▶ _How to complete this task_
Which lines of the entries below hold the word "will"? Report each of them.

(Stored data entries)

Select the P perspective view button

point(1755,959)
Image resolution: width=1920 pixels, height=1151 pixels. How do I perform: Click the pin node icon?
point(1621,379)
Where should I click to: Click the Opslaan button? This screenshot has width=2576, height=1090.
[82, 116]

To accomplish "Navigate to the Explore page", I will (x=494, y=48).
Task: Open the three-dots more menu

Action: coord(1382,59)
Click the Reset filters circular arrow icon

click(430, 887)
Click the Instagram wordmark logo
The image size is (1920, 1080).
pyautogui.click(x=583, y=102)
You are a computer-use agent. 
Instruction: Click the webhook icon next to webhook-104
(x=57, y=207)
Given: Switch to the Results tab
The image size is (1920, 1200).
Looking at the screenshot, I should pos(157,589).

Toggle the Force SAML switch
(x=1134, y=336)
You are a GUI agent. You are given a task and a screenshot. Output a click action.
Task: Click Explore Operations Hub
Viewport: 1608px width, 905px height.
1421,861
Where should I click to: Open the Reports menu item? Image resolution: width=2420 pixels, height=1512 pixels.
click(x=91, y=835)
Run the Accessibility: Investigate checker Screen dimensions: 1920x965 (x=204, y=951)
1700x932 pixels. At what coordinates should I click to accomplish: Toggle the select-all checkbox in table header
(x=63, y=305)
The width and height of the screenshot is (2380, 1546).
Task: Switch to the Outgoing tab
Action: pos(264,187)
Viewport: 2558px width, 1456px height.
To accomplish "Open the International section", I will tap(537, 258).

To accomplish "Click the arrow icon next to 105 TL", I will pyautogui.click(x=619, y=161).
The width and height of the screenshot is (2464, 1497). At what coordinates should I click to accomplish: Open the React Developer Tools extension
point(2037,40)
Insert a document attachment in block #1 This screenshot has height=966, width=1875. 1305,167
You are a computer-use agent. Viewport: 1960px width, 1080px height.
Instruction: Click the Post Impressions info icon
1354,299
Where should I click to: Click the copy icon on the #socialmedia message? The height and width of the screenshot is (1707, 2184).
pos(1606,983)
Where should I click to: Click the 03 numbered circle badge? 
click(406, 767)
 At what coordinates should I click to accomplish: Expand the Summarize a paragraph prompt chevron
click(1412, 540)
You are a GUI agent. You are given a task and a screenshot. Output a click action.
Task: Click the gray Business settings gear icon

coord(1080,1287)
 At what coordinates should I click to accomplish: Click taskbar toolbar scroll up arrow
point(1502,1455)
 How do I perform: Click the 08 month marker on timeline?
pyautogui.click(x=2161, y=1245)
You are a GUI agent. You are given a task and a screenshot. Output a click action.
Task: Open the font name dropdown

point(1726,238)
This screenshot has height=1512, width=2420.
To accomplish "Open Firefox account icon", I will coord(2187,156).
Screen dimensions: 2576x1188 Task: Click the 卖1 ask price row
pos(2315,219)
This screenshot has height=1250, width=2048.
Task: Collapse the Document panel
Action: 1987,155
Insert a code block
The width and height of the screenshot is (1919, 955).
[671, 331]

▶ _Exercise response_
To accomplish "Navigate to the Explore page", I will (x=494, y=48).
To accomplish "Open the International section", I will tap(537, 258).
To accomplish "Click the arrow icon next to 105 TL", I will pyautogui.click(x=619, y=161).
To accomplish "Open Firefox account icon", I will coord(2187,156).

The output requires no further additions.